Le politique et l’incertain la gestion des déchets nucléaires : entretien avec Yannick Barthe

L’industrie nucléaire est comme hantée par ses déchets. Car si le nucléaire relève d’une économie du risque, ses déchets la font basculer dans une économie de l’incertitude : la durée de vie et de nuisance de ces matériaux étant presque infinie, leur danger devient alors incommensurable, projeté dans un horizon de temps sans limite. Traditionnellement, le politique arrête une décision, fixe les calendriers, domestique l’incertitude. Mais, face à l’incertitude, le politique devient subitement un jeu de non-décision, un art de la suspension. Récit de la mise en politique de l’incertitude.

Après avoir co-écrit un ouvrage sur la « démocratie technique [1] », vous consacrez un ouvrage à la question des déchets nucléaires [2], domaine a priori peu réputé pour relever du débat démocratique...
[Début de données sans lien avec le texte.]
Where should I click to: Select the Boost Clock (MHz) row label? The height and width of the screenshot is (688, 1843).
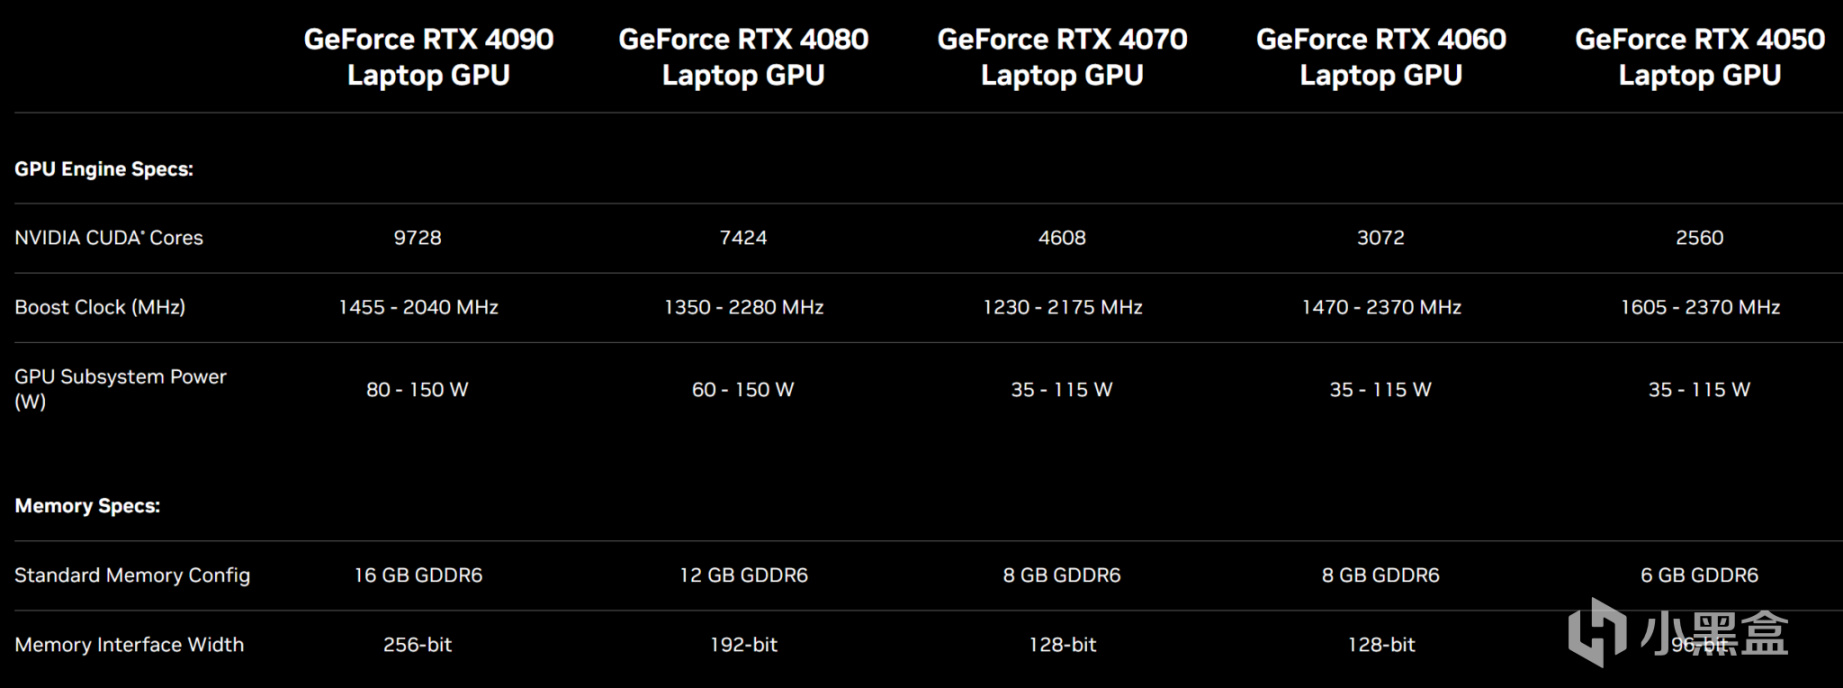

Certes, mais je pense pourtant que la « carrière » du problème des déchets nucléaires, et en particulier leur « mise en politique », constitue paradoxalement un site exemplaire d’observation des transformations qui touchent les relations entre danger et politique. Dans les années 1970, ce sont les professionnels du nucléaire qui se saisissent, seuls, de cette question. Lorsque la gauche arrive au pouvoir en 1981, elle change les règles du jeu et procède à une ouverture en direction des contre-experts du nucléaire, c’est-à-dire des représentants de la CFDT et du CNRS. Des commissions techniques pluralistes sont alors mises en place mais leurs conclusions ne sont qu’à moitié reprises par le gouvernement. Ce sont les professionnels du champ qui imposent une solution, le stockage géologique des déchets. Après un retraitement du déchet brut, qui vise à séparer le plutonium et l’uranium des déchets hautement radioactifs (c’est le but de l’usine de La Hague), le stockage consiste à enfouir ces déchets dans des couches géologiques réputées stables, de manière à ne plus jamais rendre possible leur exhumation. La solution apparaît alors comme la meilleure. Sa caractéristique, également, c’est d’être irréversible : les déchets étant enfouis, on ne peut revenir dessus. La situation est verrouillée. Vient à la fin des années 1980 la phase très pragmatique : et maintenant, où va-t-on enfouir ? Là, surprise, se multiplient les situations de blocage local du fait de protestations des populations concernées. Les élus locaux, les chambres professionnelles, les riverains ne veulent pas voir leur sol truffé de déchets nucléaires. Et l’on avait si bien verrouillé la solution que, face à ce blocage perçu comme exogène (le « social »), on n’a aucune réponse technique disponible. Le gouvernement Rocard confie alors le dossier à une commission parlementaire qui se conclut par l’adoption de la loi du 30 décembre 1991, présentée comme tout à fait révolutionnaire, qui porte sur « la recherche relative à la gestion des déchets nucléaires ».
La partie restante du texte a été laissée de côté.